┌─ MATERIAL FOR THIS TASK
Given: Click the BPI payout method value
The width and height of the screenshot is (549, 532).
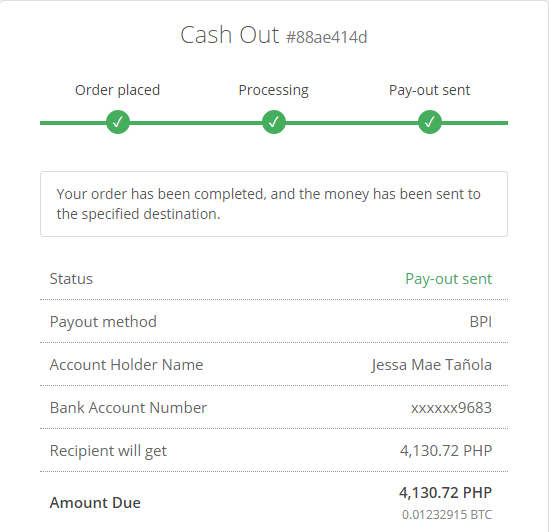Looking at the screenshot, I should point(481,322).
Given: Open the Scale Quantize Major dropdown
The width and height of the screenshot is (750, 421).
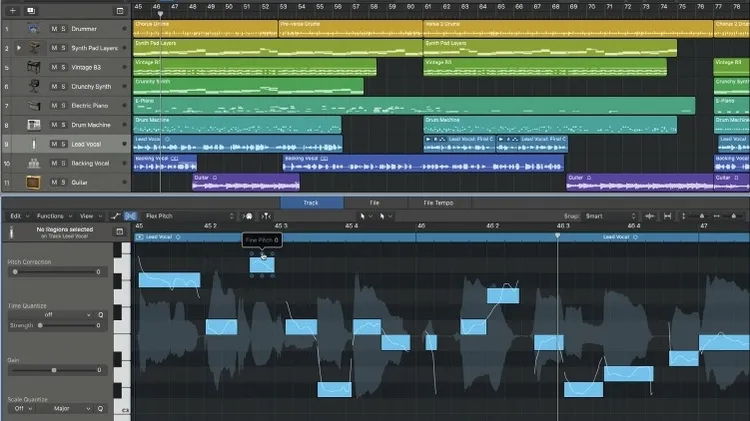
└─
┌─ MATERIAL FOR THIS TASK
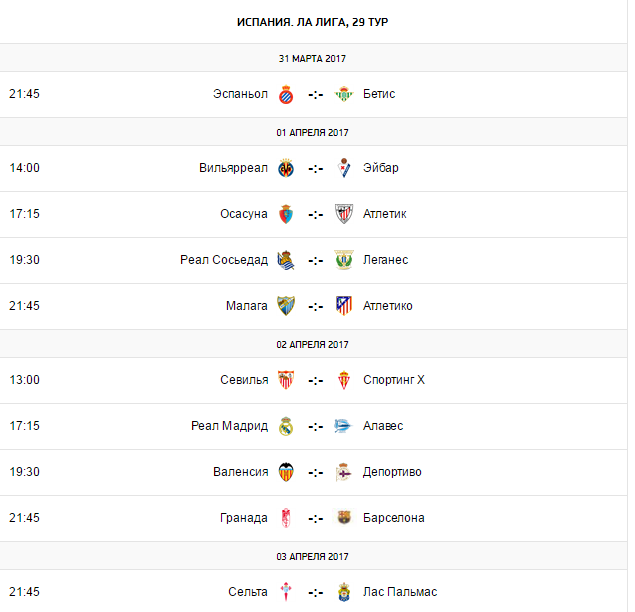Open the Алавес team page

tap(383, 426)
└─
┌─ MATERIAL FOR THIS TASK
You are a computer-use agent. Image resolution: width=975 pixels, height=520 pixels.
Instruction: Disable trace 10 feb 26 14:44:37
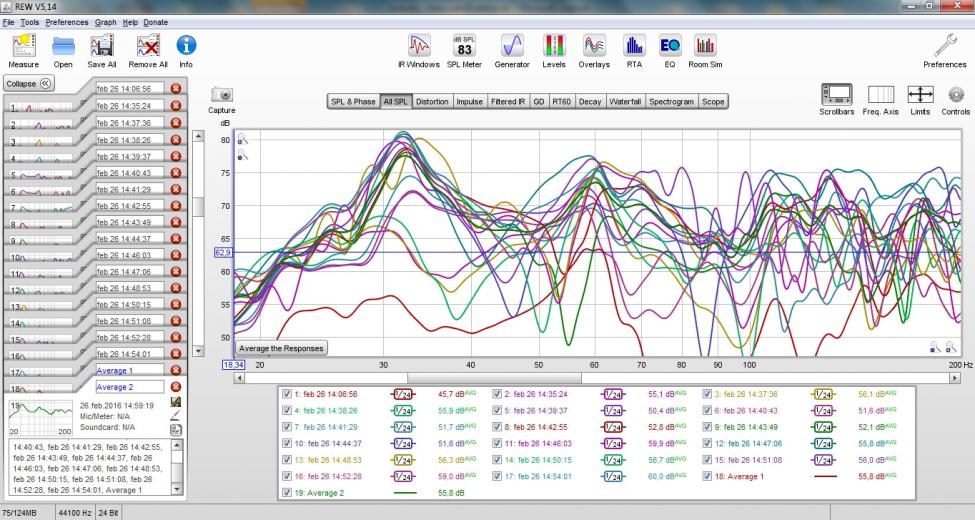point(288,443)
└─
WORK REQUIRED >> Look above for the line with "The width and height of the screenshot is (549, 532).", then print it and each line after it down to and including the line with "The width and height of the screenshot is (750, 421).". Leave out the pictures and keep the wording exact.

REPLY TO THE EXERCISE >>
The width and height of the screenshot is (549, 532).
Looking at the screenshot, I should point(481,322).
Given: Open the Scale Quantize Major dropdown
The width and height of the screenshot is (750, 421).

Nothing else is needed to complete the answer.